People flow effortlessly without friction through an integrated human resource development system, just like product and work flows through any production process. “Integrated system” simply means that all the processes and practices of the HRD system shown below cannot be stand-alone.

The critical input to the HRD system is the company’s strategy, and the most important element that aligns all the HRD processes to strategy is the job write-up, or position specification.

 HRD Diagram


 Integrated HRD Starts With Alignment, the Position Spec is the Enabler

What is the company’s strategy and what are the key challenges the company faces? How does each function and its positions support the strategy and help to address the challenges? The job write-up is the justification for a position’s existence. The write-up must clearly connect the position to strategy, and describe how the position helps support the strategy and achieve goals.

Strategy is cascaded down through the company, as goals are set with increasing levels of specificity. Accountability is established until each function and each position is clearly aligned with the top and is directly responsible for a portion of the strategy.
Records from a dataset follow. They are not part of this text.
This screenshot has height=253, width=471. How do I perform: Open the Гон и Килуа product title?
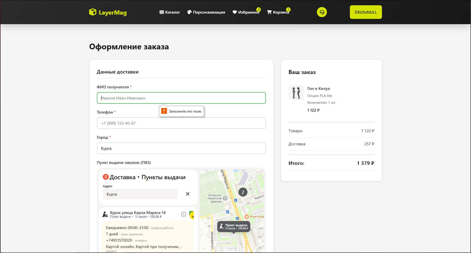(318, 89)
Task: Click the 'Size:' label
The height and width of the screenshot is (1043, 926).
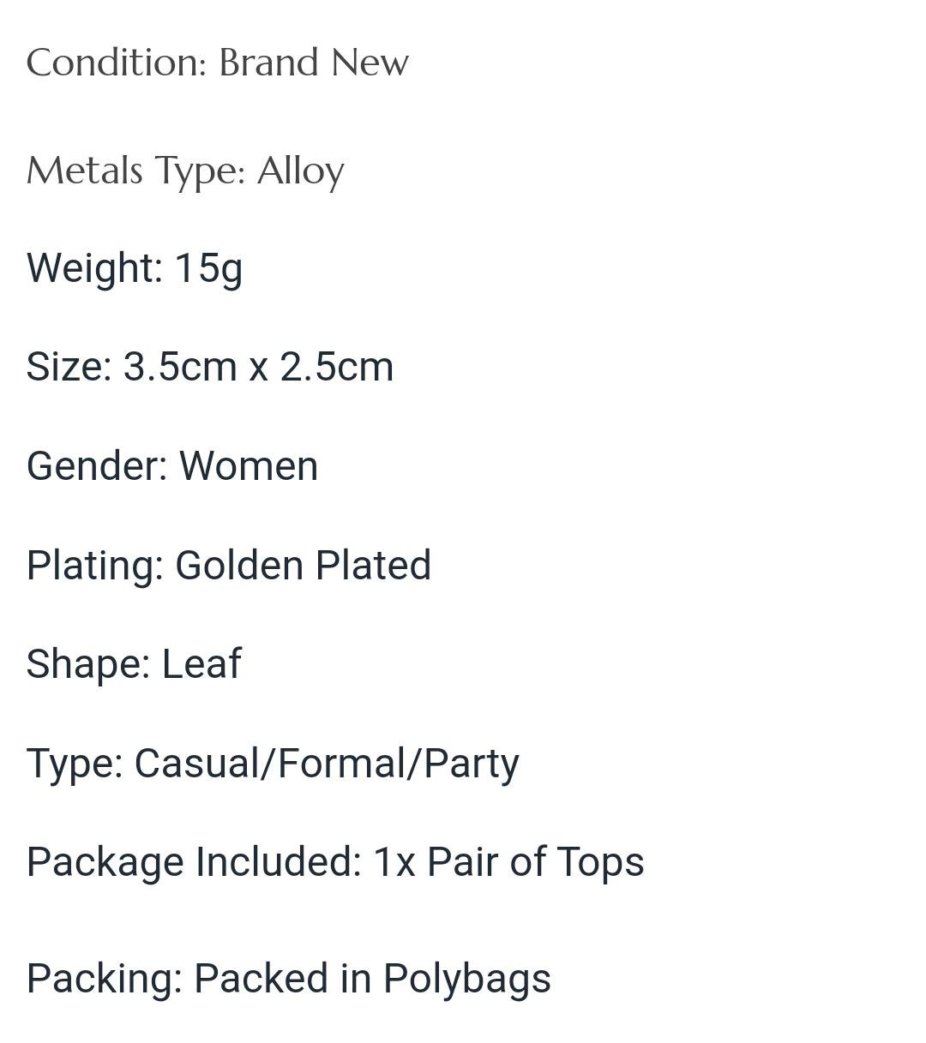Action: pos(69,367)
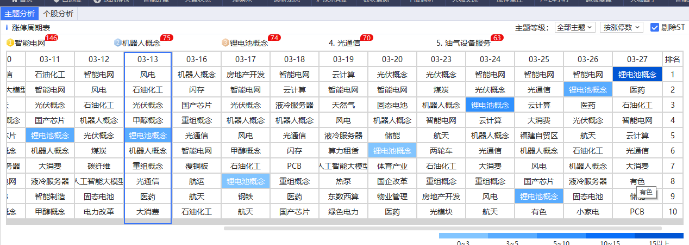689x245 pixels.
Task: Click the gold rank-1 medal beside 智能电网
Action: [x=10, y=43]
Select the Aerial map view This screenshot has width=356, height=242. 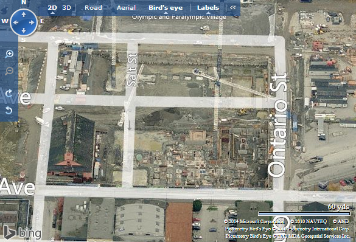[x=126, y=8]
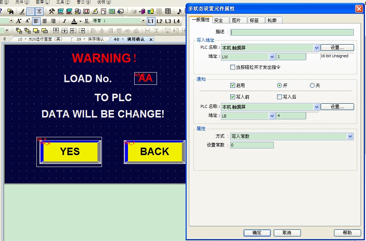Open the PLC 名称 dropdown under 写入地址
The image size is (366, 241).
(317, 47)
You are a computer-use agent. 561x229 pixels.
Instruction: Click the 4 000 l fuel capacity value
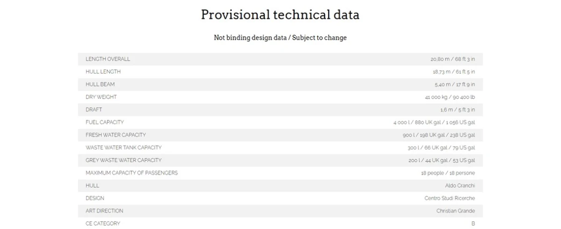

Promotions, hiring and placement decisions are driven by the position spec. The position spec serves as the basis for recruiting and interviewing, and eventually placing a person into a vacant position. If the company knows what positions will come vacant through known attrition (retirements, promotions, backfills). The write-up for the position being vacated is the list of qualifications the successor will need (succession management).

People are groomed for advancement ahead of the need and are ready to move up when the need arises, minimizing the impact of attrition. The performance management process is the planning and monitoring tool for development of employees, and provides essential input to the training and development function. Input from performance management plans is used to determine the curriculum for meeting the developmental needs of individuals and the position needs of the company.